Dr Raghuram Rajan's selection as the new RBI governor seems to have won the all round approval of economists, industry and policy makers alike. As we wrote earlier, Dr Subbarao's successor in the RBI will have big shoes to fill. Dr Rajan has a reputation of being very critical of the US Fed's money printing policies. It remains to be seen if the new RBI governor manages to balance inflation and growth while stemming the incessant decline in the rupee.
Trouble for global oil majors
Meanwhile...an article in the Economist suggests that the oil super majors are likely to face a crisis like situation very soon. The key commodity that they deal in - oil seems to be witnessing a categorical shift in the demand patterns. Remember the peak oil theory Well if you do, maybe it is time to unlearn. It is no more about the scenario when oil supply will peak and then taper off thus sending the prices sky high. Now, it is the demand for oil that some experts believe will peak. Shocking though it sounds, the reasons are quite convincing. The key among these are technological revolution, shale gas discoveries, better engine designs and stricter environmental norms. To extend this logic, the threat to oil demand seems more serious in the rich world.

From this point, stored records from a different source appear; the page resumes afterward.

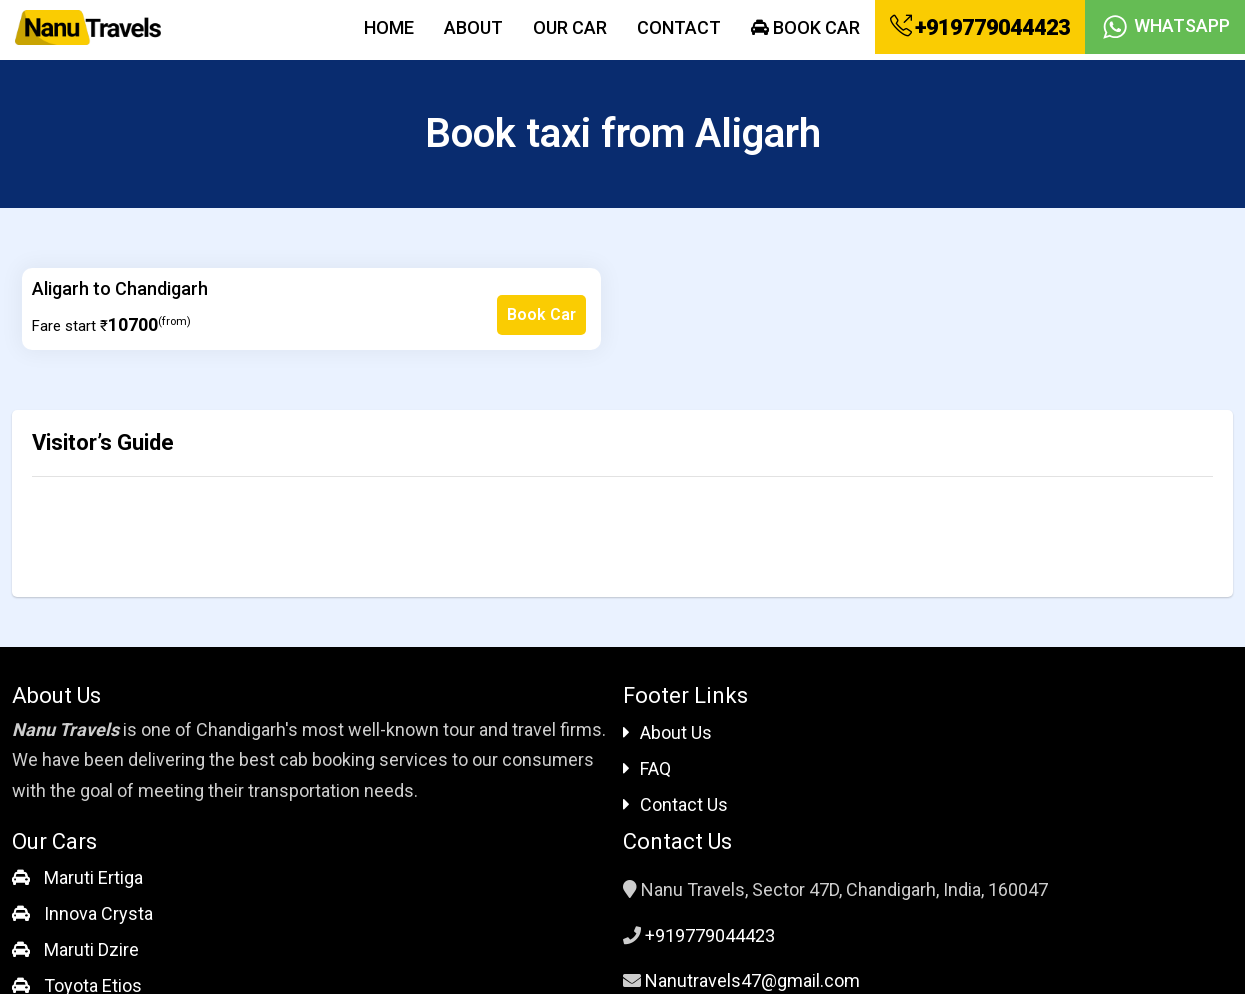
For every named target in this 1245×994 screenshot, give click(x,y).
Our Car (570, 27)
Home (389, 27)
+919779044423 (980, 27)
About (473, 27)
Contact (679, 27)
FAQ (647, 768)
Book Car (805, 27)
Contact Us (675, 804)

This means that oil super majors like Exxon Mobil, BP, Chevron, and Royal Dutch Shell may not enjoy the glory they have seen in the past during major global economic expansion. The power seems to be slipping from their hands to the countries that are naturally rich in oil reserves. Currently, over 90% of oil reserves are under the control of national oil companies (NOCs that are often owned to some extent by the respective governments) as compared to 1950s when around 85% of the reserves were with oil supermajors. Now the NOCs seem to be getting over initial hurdles regarding technological knowhow for oil production and marketing through experience. On the other hand, with increasing cost of oil production, global slowdown and geo political complexities, the oil supermajors are on a weak footing. What is worse for them is that they seem to be losing to smaller, independent and more agile oil firms. The relatively higher risks and higher costs of capital that super major oil firms face as compared to NOCs (with government backing) are further hampering the former's ability to explore fresh opportunities. They already seem to have made poor choices by not gauging the shale gas potential in time and investing in the wrong areas.
So is there still a chance for oil supermajors to come back? Perhaps trimming down or technological breakthrough could pull them out of this slowdown. Or maybe it is time for them to give up on oil and try their luck with other sources. While this is easier said than done, they need to act different to relive their past glory.